Avec L'Est Républicain, le Crédit Mutuel étend son empire dans la presse

© 2010 AFP

— 

La banque Crédit Mutuel a pris jeudi le contrôle du groupe L'Est Républicain et étendu son empire de presse à tout l'Est de la France, un monopole dénoncé par les syndicats inquiets des conséquences pour l'emploi et le pluralisme de l'information.

Le conseil d'administration de L'Est Républicain, réuni au siège du journal à Houdemont (Meurthe-et-Moselle), a validé la vente des 43% d'actions de Gérard Lignac à la banque, qui détenait déjà 48% des parts depuis le rachat des actions de Groupe Hersant Media (GHM) fin octobre, selon un communiqué du groupe.

Le processus de vente doit encore passer par une réunion des actionnaires, qui pourrait se tenir courant décembre, selon une source syndicale. Il devra ensuite être validé par la Direction générale de la Concurrence, de la Consommation et de la Répression des Fraudes.

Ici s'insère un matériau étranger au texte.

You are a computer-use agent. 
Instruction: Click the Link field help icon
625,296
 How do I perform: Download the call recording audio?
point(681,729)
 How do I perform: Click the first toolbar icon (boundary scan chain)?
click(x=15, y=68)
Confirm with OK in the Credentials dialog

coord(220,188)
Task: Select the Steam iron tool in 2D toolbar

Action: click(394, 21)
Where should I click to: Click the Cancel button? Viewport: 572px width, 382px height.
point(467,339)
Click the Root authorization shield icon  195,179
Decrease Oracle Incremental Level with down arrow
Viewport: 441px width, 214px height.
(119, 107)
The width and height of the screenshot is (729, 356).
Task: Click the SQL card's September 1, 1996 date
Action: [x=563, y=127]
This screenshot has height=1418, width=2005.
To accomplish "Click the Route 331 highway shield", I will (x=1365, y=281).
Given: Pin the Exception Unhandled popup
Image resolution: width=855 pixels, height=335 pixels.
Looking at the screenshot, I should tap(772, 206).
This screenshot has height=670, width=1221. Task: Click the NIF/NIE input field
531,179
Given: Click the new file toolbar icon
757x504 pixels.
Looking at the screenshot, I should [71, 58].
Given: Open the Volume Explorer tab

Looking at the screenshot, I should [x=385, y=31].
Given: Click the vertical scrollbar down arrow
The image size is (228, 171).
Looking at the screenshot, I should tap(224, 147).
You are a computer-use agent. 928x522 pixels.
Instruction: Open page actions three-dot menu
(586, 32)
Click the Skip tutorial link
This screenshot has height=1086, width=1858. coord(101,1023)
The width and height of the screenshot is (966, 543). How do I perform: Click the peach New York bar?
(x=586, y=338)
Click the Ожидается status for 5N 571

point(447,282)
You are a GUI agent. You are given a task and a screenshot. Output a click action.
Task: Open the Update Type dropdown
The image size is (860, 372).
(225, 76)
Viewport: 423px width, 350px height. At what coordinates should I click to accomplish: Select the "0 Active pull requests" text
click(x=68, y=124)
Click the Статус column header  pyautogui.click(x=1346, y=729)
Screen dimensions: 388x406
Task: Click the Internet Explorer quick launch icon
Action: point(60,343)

Le Crédit Mutuel, banque fédérative de l'Est de la France, est déjà propriétaire des quotidiens Le Progrès, Le Dauphiné Libéré, Le Bien Public et Le Journal de Saône-et-Loire, qui forment le groupe EBRA (Est-Bourgogne-Rhône-Alpes). La banque possède également 80% du journal L'Alsace (Mulhouse) et 100% du Républicain lorrain (Metz).

En s'emparant des quatre titres du groupe - L'Est Républicain, Les Dernières Nouvelles d'Alsace, Vosges Matin et Le Journal de la Haute-Marne -, elle est désormais propriétaire de l'ensemble des journaux de l'Est, ouvrant la voie à de possibles synergies. Réunis, les dix quotidiens ont une diffusion payée de près d'1,2 million d'exemplaires, selon les derniers chiffres de l'OJD.

Ce rachat est "un mauvais présage pour l’emploi dans les entreprises comme pour le pluralisme de l’information", a estimé dans un communiqué le Syndicat national des Journalistes (SNJ), qui constate que "la banque n’aura mis que trois ans pour créer un monopole de la presse régionale et départementale de l’Est sous le regard complice de la Direction de la concurrence et des médias".

"Nous resterons vigilants quant aux projets de mutualisation des contenus des journaux appartenant au Crédit mutuel", a également mis en garde le représentant du SNJ à L'Est Républicain, Eric Barbier, qui assistait au conseil d'administration.

"Cela peut toutefois donner un appel d'air pour de nouvelles embauches, d'ici quatre à six mois", grâce à l'ouverture dans les prochains mois d'une clause de cession pour les journalistes, a-t-il souligné.

La construction de ce nouvel empire de presse avait été entamée dès 2006, lorsque L'Est Républicain s'était associé à la banque pour fonder EBRA, en rachetant à Serge Dassault les journaux de la Socpresse.

Le Crédit Mutuel avait pris le contrôle de la structure à l'automne 2009, en rachetant les 51% de Gérard Lignac dans le groupe.

En revanche, une opération visant à ce que la banque fédérative devienne majoritaire dans L'Est Républicain, en convertissant ses créances en actions, avait été annulée par la Cour d’appel de Nancy le 17 juin 2009, afin que GHM, actionnaire minoritaire, conserve une minorité de blocage.

La vente des actions de GHM au Crédit Mutuel le mois dernier a finalement permis l'opération.

Joint par l'AFP avant le conseil d'administration, Gérard Lignac, 82 ans, a estimé qu'il fallait "savoir s'arrêter à temps".

"Je me réjouis que le nouveau propriétaire se porte bien financièrement et qu'il soit français : je suis un vieil homme pour qui le patriotisme a un sens", a-t-il ajouté.